### TASKS
A) In the post about lockdown life, what makes the birdsong seem louder?
B) Carry on the post about lockdown life, picking up after its final sentence.

I've enjoyed the fact that DH, who normally works away from home during the week, has been home.
I've enjoyed the time to sit in the garden to enjoy the birdsong (which is amplified because of the lack of cars or planes).
I'm getting fed up with the queuing at the supermarket but it's OK at the moment as people are spreading the visits out. Goodness knows what it'll be like when people get back to work and all descend on the place on the same days. Going for milk on the way to get a prescription and popping into the post office will turn from an hour or so into a whole morning, mostly spent queuing. That'll be fun...
I often find myself thinking 'oh, lovely day, let's go to x' and realising that 'x' probably isn't open, we can't travel anyway and we'd have to think about social distancing. So the weather is great, we're off work but it's like being a kid and not being allowed to go in the sweetshop!

### STORED DATA
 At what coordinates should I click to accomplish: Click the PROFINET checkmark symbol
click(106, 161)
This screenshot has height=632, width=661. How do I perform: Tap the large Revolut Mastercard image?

### RESPONSES BY TASK
A) The lack of cars or planes.

B)
But, I do think about others. My mum died, not from Covid, just before lock down. We had a surreal funeral for her - we had a month's wait for the funeral, couldn't get a florist as they were all gradually closing so it was EBay silk flowers, only 5 people at the funeral, music through a phone into the speakers as the crematorium suddenly said the normal attendant was in lockdown so there was no music (two days before the funeral - thankfully the funeral director stepped in), we had to sit two metres apart, no hugs. So I really do think about that every time they announce a Covid death. It's awful.
But that's only heightened my thankfulness for the fact that, at the moment, our family is untouched by Covid itself. I refuse to feel guilty for that or for the fact that, for the moment, I get pleasure from taking my foot off the accelerator.